Die Trockenwiese im Belpmoos ist nicht einfach Brachland, das beliebig umgenutzt werden kann. Das hat mit Landschaftsschutz zunächst gar nichts zu tun. Als Flugfeld unterliegt sie den Bestimmungen des Sachplans Infrastruktur Luftfahrt (SIL). Der SIL legt für jeden Flugplatz in der Schweiz eindeutig fest, was dort sein soll oder nicht sein darf. In Bern bestimmt er, dass auf der Wiese nichts gebaut werden darf, was die aviatische Nutzung einschränkt oder unmöglich macht, und gleichzeitig, dass der Segelflug, der die Wiese seit über 100 Jahren als Sportplatz nutzt, einen Platz im Angebot des Flughafens haben muss. Also eigentlich alles klar?
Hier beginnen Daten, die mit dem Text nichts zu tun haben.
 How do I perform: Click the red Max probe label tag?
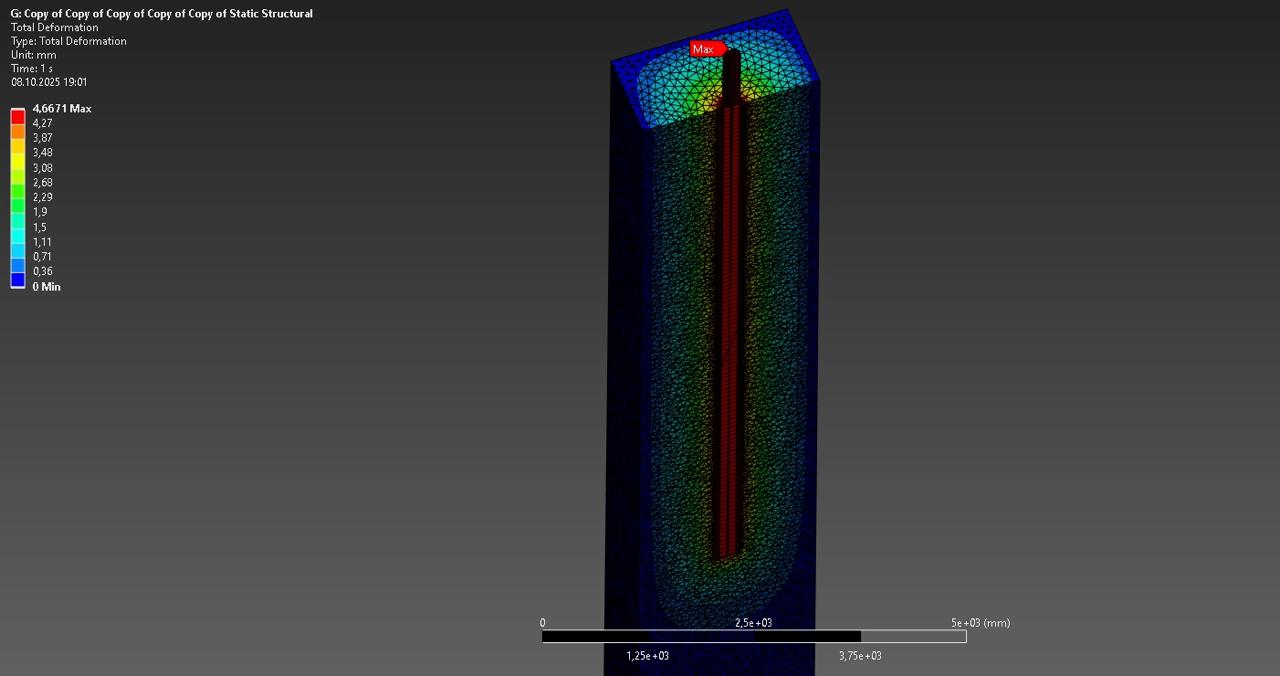coord(705,49)
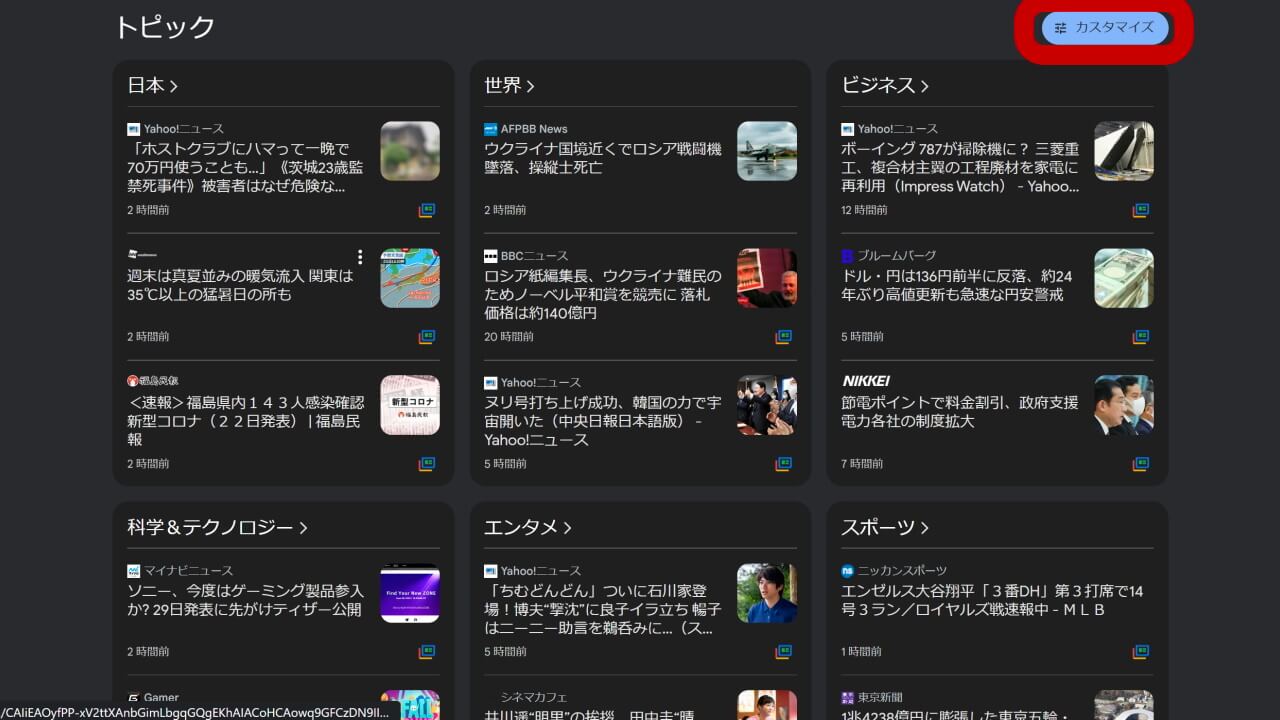Open full coverage icon on the Ukraine fighter jet article
The image size is (1280, 720).
(783, 210)
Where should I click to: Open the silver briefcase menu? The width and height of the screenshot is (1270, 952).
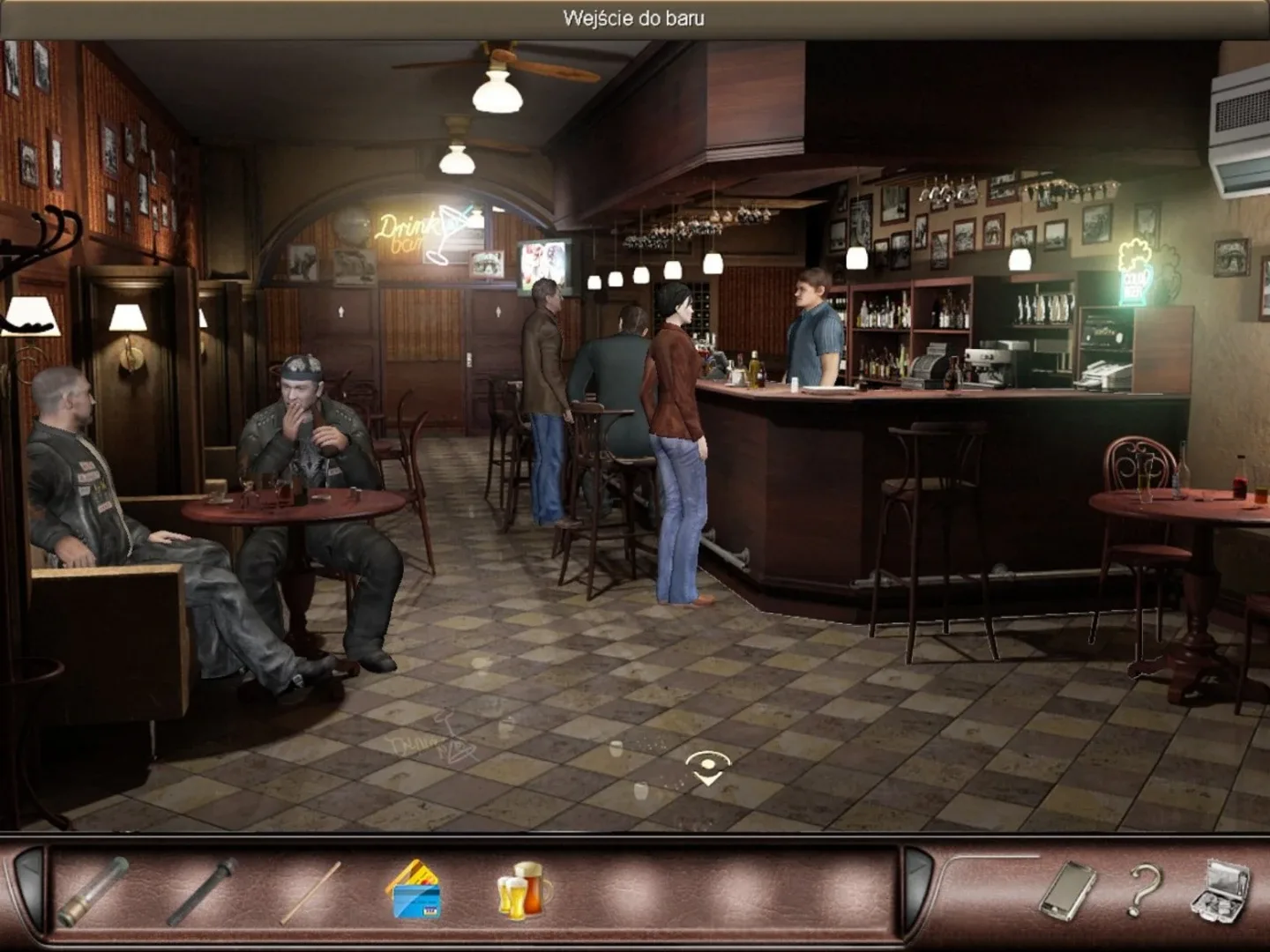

Leider nicht ganz, denn die gleichen Kräfte, die den biologischen Wert der Trockenwiese wegdefinieren wollen, schrauben auch schon mächtig am SIL, um ihn ihren Wünschen anzupassen. Für die Stromsicherheit im Kanton bräuchte es solche Manipulationen gar nicht; sie entspringen ausschliesslich dem Geschäftsinteresse von Flughafen und BKW.

Werner Hoffmann
29. April 2025 um 07:57

In vielen Städten der Welt braucht die Anreise zum Flughafen mindestens so viel Zeit wie die von Bern zum Flughafen Zürich. Ein separater City-Flughafen für eine Stadt in der Grösse von Bern ist einfach unsinnig. Anderseits wäre ein Museum des Flugverkehrs touristisch durchaus attraktiv; so wäre ein Besuch in einem echten Kontrollturm doch sicher gut zu vermarkten. Deshalb: Flughafen schliessen, die Solarpanels auf die ehemalige Landebahn stellen, und den Berner Tourismus mit einer neuen Idee befeuern!